Segment Open

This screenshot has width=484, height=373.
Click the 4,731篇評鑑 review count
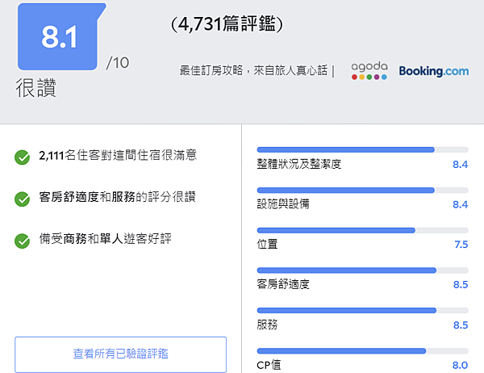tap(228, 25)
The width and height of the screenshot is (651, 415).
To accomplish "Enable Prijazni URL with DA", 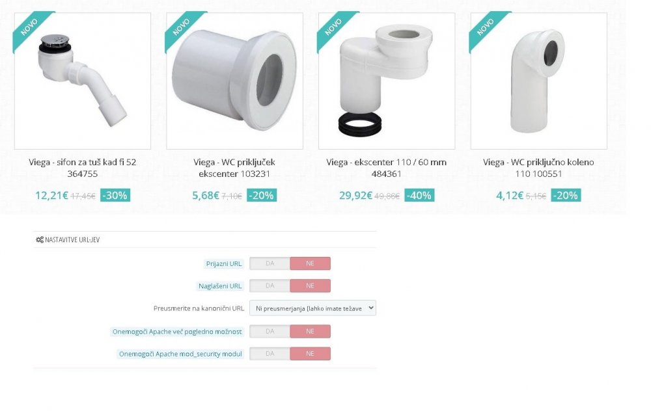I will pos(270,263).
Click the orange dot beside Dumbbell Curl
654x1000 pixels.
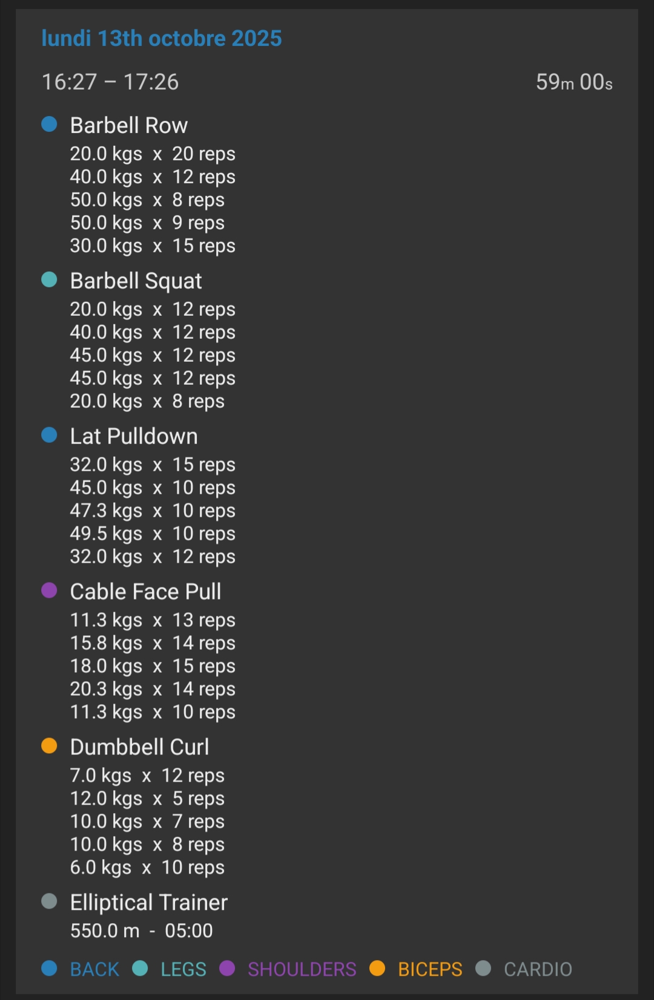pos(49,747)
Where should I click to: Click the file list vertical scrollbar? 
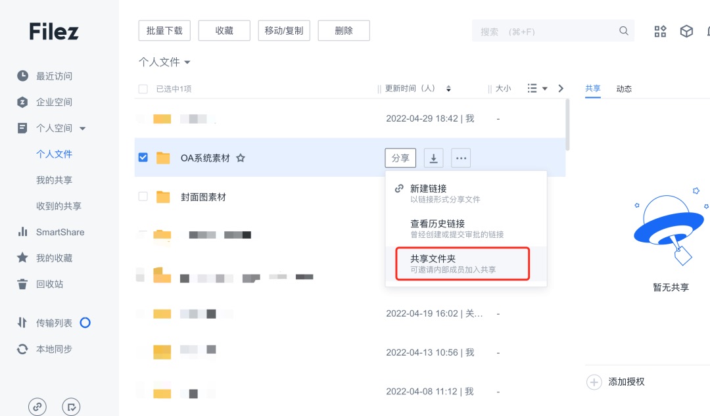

Segment Closed

What you are asked to do:
Reproduce exactly, with every picture left out, the lines from the one that contains "654x1000 pixels." to the final line of the records above.

Problem solution:
654x1000 pixels.
pos(49,747)
Where should I click to: Click the file list vertical scrollbar? 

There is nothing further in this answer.